La nutrición
Ha pasado de ser
una necesidad a convertirse en una religión. Por doquier pululan gurúes
expertos que vaticinan todo tipo de venturas a quienes sigan las reglas del equilibrio
energético y las tropecientas desventuras a quienes los ignoren. Se acabó la
permisividad de la gula, el pasaporte hacia el goce del buen yantar, el
delicioso paraíso de una mesa bien servida. Todo sea por la salud y la apolínea
forma. De modo que como lectura casi obligatoria todos los productos envasados
exhiben sobre los lomos de sus fundas la retahíla de aportaciones a las que te
verás sometido si decides caer en la tentación. Un dosier completo de bioquímica
a todas luces admonitorio sobre los males inminentes que acarreará la caída, la
derrota, la rendición, amenaza a quienes no sean portadores de un metabolismo
verdugo de toda acumulación de reservas. Poco importará si la genética se
empeña en hacer acto de presencia como alegato a los resultados finales. El
juicio está a punto de dictar su sentencia ante la mínima infracción de las
normas. El juez vigilante de la conciencia se encuentra ante el dilema de
mandar a tal o cual destino al reo que se atreva a saltarse las advertencias o
condonar duelos a quien las cumpla. La dieta, fiscal inmune a cualquier
recurso, dispondrá de todo tipo de argumentos para exhibir las consecuencias. Y
de nada servirá echar mano de menús ancestrales. La moda mandará y de cuando en
cuando dará la vuelta.

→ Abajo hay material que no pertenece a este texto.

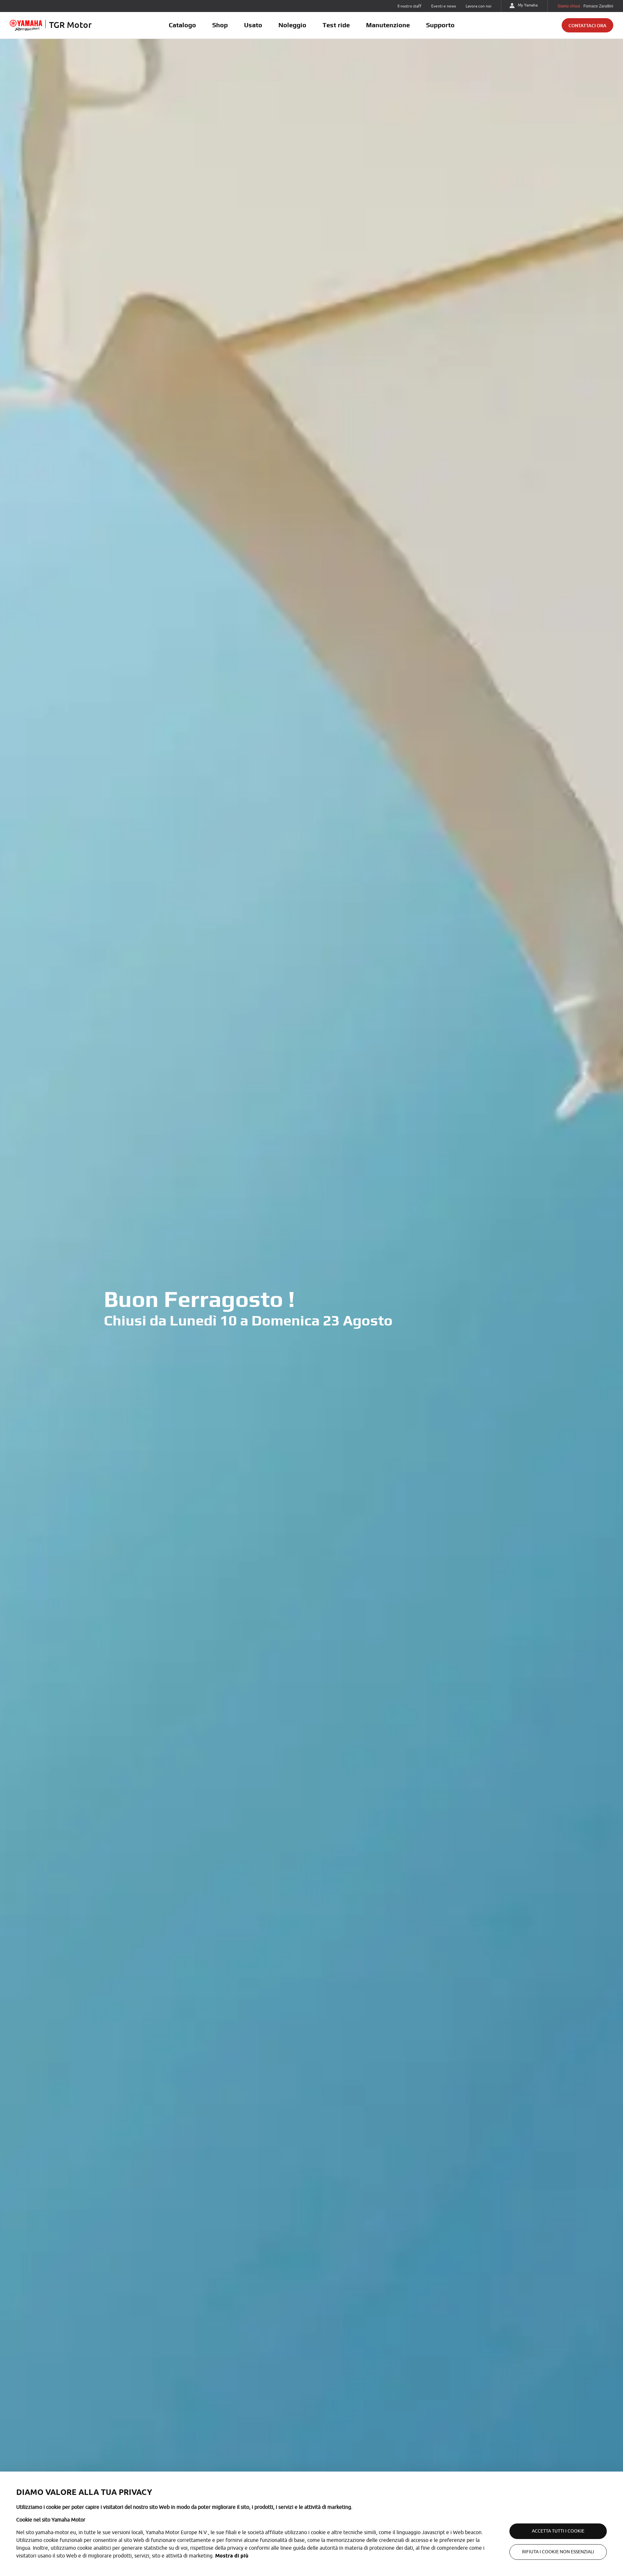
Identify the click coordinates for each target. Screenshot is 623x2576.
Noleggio (292, 25)
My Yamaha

Volverá a adorarse aquello que se repudiaba y vuelta a
empezar. La cuestión es marear la perdiz para que los perdigones no sepamos
bien qué camino seguir. Así que propongo la apropiación del lema wildeano y
dejar que las tentaciones se adueñen de nuestro paladar. Ya vendrá el virus
adecuado a hacernos constar los excesos y quizás la gastroenteritis tome
cumplida venganza. Habrá merecido la pena. Puede que el contrapeso más adecuado
sea el desgaste de lo demás ingerido y entonces tendremos la oportunidad de
vengarnos de todo aquello que supusimos dañino para nuestra salud. Con un poco
de suerte resistiremos los embates de un inminente infarto que nos aguarda al
sobrepasarnos las vueltas. Podremos tener la conciencia tranquila. Habremos cumplido fielmente con la norma que reclamaba
una vida hipersana y repetiremos a modo de mantra la lista de aportes que todo producto
lleva en sí. Sin duda, con un poco de
suerte, si el estrés no nos liquida antes, viviremos más tiempo. Si los años
añadidos son más tristes o no, casi mejor no lo pensemos. Seguro que
sobrepasados ampliamente ya ni nos acordamos del sabor pecaminoso que se nos
ofrecía y que a disgusto decidimos rechazar. Si no somos capaces de recordarlo,
poco importará, ni a nosotros, ni a nuestros cercanos. Me está llegando el
recuerdo de La
Grande Bouffe y desde luego merece la
pena plantearse un final parecido.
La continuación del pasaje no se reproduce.